#### [Your goal]
Go from the first line below to the one with "QR Photo Sharing (540, 2373)" and print each line exactly.

Stored data:
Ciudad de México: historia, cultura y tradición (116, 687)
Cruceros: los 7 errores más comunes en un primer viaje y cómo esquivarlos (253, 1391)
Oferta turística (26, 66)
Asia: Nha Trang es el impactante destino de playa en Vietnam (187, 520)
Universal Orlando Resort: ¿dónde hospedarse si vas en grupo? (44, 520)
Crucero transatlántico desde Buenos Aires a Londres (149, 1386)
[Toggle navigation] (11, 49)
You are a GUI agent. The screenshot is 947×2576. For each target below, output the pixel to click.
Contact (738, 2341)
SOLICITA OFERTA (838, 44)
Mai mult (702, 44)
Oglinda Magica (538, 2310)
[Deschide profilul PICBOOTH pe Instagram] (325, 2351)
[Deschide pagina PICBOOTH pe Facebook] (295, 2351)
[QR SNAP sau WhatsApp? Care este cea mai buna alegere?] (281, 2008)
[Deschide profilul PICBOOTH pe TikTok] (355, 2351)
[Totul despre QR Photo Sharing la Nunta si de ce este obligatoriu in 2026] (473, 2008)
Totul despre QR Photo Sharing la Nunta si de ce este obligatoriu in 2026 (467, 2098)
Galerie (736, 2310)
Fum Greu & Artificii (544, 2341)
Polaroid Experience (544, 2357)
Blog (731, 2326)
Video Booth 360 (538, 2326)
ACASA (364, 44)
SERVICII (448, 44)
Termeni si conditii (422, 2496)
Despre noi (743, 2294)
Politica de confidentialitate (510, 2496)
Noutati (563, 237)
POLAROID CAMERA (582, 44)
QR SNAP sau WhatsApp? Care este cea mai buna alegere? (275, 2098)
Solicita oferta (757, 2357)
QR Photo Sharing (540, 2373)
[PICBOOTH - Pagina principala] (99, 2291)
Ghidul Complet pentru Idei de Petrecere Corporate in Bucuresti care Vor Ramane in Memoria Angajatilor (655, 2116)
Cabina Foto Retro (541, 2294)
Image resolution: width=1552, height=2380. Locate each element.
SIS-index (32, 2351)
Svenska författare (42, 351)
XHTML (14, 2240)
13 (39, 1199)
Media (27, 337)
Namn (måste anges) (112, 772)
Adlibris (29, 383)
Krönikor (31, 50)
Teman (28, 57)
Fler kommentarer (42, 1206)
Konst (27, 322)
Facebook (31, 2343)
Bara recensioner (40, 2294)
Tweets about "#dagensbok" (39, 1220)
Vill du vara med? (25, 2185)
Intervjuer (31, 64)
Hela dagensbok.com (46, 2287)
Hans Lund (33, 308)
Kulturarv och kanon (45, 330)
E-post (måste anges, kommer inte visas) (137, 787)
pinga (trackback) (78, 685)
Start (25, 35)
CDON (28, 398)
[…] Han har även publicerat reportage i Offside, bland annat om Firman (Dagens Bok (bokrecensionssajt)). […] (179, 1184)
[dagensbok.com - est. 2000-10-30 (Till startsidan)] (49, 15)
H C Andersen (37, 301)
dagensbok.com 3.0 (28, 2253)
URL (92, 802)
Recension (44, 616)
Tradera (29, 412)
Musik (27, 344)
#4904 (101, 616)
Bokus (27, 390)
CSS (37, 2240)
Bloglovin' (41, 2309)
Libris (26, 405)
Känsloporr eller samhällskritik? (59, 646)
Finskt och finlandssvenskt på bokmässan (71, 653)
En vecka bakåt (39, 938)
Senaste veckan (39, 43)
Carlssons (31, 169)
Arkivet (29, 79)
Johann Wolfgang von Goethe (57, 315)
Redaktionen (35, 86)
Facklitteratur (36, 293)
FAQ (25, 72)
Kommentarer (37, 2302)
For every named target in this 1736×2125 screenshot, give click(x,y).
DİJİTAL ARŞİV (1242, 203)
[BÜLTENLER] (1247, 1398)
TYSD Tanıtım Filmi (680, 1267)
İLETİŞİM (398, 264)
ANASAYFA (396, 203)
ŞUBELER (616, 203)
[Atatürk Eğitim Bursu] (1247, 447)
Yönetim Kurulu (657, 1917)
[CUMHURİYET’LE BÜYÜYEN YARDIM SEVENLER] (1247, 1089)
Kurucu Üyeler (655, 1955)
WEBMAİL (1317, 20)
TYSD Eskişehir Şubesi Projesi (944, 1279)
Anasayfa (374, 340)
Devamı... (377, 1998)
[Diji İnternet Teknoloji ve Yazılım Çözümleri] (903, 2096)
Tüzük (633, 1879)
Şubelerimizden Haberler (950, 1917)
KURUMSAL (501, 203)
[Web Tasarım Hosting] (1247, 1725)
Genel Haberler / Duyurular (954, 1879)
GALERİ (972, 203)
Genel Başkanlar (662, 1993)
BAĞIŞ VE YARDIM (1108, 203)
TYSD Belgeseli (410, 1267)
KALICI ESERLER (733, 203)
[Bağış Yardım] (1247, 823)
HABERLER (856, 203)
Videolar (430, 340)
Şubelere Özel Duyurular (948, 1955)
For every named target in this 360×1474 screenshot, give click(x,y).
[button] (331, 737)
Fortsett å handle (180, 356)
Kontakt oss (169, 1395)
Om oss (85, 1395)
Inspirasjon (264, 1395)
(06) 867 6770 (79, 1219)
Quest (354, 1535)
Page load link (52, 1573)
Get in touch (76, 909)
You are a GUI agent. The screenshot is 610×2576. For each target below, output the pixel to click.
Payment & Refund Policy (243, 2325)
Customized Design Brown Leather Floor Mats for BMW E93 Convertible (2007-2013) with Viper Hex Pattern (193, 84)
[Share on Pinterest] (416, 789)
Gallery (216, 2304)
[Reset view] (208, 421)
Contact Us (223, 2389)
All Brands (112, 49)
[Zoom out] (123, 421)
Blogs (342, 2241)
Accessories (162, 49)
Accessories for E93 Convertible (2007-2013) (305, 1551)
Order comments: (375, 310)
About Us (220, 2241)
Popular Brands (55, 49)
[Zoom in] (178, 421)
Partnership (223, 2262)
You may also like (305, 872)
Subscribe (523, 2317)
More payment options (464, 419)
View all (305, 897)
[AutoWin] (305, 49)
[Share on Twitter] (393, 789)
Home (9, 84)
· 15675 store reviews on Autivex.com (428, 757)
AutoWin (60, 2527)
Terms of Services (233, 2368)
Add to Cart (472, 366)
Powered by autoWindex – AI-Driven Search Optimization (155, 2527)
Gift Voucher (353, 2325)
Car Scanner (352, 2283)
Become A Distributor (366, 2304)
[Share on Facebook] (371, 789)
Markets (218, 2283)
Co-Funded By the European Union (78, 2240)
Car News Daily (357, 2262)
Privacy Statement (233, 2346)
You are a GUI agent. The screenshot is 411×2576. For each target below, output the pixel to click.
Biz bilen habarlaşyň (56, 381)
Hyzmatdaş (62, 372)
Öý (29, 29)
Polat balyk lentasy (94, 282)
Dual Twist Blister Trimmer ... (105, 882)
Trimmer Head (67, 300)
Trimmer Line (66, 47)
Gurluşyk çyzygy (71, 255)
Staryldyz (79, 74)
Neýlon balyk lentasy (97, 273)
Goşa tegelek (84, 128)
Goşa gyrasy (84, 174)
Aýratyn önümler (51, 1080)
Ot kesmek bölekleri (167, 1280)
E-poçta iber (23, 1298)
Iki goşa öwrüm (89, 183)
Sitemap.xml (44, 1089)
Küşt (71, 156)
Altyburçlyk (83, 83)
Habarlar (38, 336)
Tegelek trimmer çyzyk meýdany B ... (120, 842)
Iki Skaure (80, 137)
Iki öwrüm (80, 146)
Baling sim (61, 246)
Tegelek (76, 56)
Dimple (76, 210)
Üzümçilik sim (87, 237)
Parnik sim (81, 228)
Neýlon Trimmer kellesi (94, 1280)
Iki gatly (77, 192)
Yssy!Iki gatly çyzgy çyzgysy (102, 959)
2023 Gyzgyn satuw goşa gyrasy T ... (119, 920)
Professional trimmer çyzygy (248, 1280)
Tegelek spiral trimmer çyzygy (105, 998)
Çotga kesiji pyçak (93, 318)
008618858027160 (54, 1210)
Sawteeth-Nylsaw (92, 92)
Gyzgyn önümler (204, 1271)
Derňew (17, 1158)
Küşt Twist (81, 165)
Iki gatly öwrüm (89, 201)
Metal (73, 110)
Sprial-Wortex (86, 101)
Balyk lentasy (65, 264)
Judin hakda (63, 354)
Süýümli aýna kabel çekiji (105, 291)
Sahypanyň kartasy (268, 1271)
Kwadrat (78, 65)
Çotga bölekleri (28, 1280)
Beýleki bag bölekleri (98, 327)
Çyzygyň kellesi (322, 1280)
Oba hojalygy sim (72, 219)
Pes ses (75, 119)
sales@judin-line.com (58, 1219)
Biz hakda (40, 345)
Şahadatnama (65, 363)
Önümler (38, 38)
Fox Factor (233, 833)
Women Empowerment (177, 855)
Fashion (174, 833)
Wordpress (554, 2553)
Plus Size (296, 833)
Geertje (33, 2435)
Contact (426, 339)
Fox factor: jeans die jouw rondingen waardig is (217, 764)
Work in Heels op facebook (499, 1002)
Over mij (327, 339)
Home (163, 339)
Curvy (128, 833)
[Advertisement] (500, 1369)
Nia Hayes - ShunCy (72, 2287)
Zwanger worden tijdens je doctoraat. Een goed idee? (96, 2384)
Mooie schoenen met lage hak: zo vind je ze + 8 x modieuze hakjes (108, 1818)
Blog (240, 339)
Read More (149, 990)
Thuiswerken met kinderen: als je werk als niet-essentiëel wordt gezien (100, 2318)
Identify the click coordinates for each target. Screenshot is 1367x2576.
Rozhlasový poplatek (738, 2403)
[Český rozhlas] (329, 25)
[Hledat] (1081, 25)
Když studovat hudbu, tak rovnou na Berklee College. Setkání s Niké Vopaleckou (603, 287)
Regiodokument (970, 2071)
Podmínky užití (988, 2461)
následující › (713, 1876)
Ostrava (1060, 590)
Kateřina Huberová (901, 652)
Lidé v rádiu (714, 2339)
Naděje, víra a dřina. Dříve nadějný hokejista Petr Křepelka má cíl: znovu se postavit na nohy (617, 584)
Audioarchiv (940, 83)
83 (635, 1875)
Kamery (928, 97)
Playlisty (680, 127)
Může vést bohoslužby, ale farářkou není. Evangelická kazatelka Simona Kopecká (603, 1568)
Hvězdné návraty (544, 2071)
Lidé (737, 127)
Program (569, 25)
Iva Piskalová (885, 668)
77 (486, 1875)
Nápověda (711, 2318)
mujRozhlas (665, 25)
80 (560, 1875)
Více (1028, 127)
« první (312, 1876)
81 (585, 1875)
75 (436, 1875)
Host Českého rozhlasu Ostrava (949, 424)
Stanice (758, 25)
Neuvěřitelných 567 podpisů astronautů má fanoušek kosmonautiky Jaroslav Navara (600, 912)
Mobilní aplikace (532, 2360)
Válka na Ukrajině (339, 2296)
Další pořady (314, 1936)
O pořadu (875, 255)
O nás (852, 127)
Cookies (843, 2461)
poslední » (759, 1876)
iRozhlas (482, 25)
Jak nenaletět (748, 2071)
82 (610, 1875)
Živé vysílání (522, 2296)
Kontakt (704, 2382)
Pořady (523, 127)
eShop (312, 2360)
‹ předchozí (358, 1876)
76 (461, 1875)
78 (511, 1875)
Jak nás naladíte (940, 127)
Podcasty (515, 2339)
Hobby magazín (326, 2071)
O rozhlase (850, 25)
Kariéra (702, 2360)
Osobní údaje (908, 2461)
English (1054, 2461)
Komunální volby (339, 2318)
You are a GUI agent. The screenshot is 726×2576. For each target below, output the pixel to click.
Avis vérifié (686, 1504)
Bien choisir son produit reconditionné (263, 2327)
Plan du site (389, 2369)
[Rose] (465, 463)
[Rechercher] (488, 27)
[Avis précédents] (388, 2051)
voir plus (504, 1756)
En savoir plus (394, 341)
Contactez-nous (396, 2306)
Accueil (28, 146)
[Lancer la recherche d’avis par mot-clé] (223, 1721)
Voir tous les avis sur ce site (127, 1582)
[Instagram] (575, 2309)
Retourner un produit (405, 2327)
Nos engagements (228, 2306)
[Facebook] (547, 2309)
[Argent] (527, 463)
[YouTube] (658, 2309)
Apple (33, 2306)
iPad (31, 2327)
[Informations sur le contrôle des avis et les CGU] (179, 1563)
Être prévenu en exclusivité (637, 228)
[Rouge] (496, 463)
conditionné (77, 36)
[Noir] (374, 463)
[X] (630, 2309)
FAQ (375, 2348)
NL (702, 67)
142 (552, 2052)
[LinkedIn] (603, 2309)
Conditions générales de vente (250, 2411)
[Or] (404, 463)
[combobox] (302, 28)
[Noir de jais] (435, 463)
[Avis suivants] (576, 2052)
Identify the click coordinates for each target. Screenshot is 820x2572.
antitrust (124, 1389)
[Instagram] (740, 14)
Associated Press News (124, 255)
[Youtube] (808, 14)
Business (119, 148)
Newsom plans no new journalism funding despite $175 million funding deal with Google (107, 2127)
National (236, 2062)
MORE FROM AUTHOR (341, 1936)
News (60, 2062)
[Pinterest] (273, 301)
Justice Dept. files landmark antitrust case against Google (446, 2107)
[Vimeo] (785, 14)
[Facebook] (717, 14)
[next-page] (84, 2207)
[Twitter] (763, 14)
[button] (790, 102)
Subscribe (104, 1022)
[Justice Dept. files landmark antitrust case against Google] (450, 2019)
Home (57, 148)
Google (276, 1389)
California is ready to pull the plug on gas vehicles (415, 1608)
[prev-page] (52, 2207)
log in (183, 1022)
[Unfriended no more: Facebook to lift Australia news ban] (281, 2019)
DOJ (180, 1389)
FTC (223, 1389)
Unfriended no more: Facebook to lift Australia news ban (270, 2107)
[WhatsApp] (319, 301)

#### [Completed task]
Ciudad de México: historia, cultura y tradición (116, 687)
Cruceros: los 7 errores más comunes en un primer viaje y cómo esquivarlos (253, 1391)
Oferta turística (26, 66)
Asia: Nha Trang es el impactante destino de playa en Vietnam (187, 520)
Universal Orlando Resort: ¿dónde hospedarse si vas en grupo? (44, 520)
Crucero transatlántico desde Buenos Aires a Londres (149, 1386)
[Toggle navigation] (11, 49)
You are a GUI agent. The screenshot is 947×2576. For each target below, output the pixel to click.
Contact (738, 2341)
SOLICITA OFERTA (838, 44)
Mai mult (702, 44)
Oglinda Magica (538, 2310)
[Deschide profilul PICBOOTH pe Instagram] (325, 2351)
[Deschide pagina PICBOOTH pe Facebook] (295, 2351)
[QR SNAP sau WhatsApp? Care este cea mai buna alegere?] (281, 2008)
[Deschide profilul PICBOOTH pe TikTok] (355, 2351)
[Totul despre QR Photo Sharing la Nunta si de ce este obligatoriu in 2026] (473, 2008)
Totul despre QR Photo Sharing la Nunta si de ce este obligatoriu in 2026 (467, 2098)
Galerie (736, 2310)
Fum Greu & Artificii (544, 2341)
Polaroid Experience (544, 2357)
Blog (731, 2326)
Video Booth 360 (538, 2326)
ACASA (364, 44)
SERVICII (448, 44)
Termeni si conditii (422, 2496)
Despre noi (743, 2294)
Politica de confidentialitate (510, 2496)
Noutati (563, 237)
POLAROID CAMERA (582, 44)
QR SNAP sau WhatsApp? Care este cea mai buna alegere? (275, 2098)
Solicita oferta (757, 2357)
QR Photo Sharing (540, 2373)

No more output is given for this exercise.